# Copper Head Gasket ~vs~ Stock



## Hangingfor8 (Oct 3, 2009)

Does a copper head gasket offer more benifits than the stock head gasket?


----------



## Hangingfor8 (Oct 3, 2009)

Anyone?


----------



## phreebsd (Dec 16, 2004)

research says that copper gaskets are used when an extra measure of sealing is needed or the machine has a high compression ratio.


----------



## MTImodquad (Jan 2, 2009)

We use stock head gaskets with a few coats of copper coat on them. It has worked well for us at 12:, 13:1 & 14:1 on our E-85 bikes. You can get a spray can of copper coat at any auto zone, advanced auto or O'riely's.


----------



## phreebsd (Dec 16, 2004)

Nice.

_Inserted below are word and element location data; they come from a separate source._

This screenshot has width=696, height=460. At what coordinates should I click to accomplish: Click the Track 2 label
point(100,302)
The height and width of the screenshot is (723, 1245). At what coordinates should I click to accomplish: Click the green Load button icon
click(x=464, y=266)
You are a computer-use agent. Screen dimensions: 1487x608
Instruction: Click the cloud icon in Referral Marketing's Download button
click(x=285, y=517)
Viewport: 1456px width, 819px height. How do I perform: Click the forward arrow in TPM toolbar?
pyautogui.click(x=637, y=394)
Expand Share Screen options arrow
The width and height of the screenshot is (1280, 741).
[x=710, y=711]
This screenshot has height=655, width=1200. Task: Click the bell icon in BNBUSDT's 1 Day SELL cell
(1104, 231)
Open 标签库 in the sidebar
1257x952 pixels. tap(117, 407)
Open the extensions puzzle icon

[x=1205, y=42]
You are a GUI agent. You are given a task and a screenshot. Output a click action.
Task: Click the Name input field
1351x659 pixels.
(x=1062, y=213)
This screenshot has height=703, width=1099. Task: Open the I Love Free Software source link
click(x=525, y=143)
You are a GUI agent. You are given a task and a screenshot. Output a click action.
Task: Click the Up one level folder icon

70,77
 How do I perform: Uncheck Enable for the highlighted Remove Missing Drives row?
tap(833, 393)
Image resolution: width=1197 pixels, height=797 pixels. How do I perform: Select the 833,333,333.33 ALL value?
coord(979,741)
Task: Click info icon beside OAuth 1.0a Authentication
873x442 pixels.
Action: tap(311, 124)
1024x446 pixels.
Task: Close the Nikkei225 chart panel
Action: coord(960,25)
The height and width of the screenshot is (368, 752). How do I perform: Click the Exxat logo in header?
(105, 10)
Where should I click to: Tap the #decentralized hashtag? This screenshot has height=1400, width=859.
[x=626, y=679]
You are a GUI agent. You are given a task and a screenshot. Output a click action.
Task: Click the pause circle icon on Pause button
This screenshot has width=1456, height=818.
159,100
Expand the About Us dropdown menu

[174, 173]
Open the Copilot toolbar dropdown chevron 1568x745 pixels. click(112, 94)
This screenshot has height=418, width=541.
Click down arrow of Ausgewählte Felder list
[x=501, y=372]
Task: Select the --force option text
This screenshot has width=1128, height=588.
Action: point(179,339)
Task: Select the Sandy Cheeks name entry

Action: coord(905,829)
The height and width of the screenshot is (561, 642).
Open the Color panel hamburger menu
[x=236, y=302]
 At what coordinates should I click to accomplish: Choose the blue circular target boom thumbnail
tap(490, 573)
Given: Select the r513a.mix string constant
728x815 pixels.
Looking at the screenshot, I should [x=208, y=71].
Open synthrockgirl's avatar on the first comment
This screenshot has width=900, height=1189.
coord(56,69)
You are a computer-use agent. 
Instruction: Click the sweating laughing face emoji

I'll be using some of that on mine.


----------



## MTImodquad (Jan 2, 2009)

It works great!! What I do is an hour before I am going to use the gasket give it a good coat on each side, let it dry for 20 min coat it again, another 20 and give it a third coat. two or three coats is good.


----------



## phreebsd (Dec 16, 2004)

there was a guy on the forum here having mucho problems with head gaskets and noone mentioned this stuff. 
I wonder if this would help him out? Sounds like its exactly what he needs.


----------



## MTImodquad (Jan 2, 2009)

I would bet that it will help for sure! It really is great stuff.


----------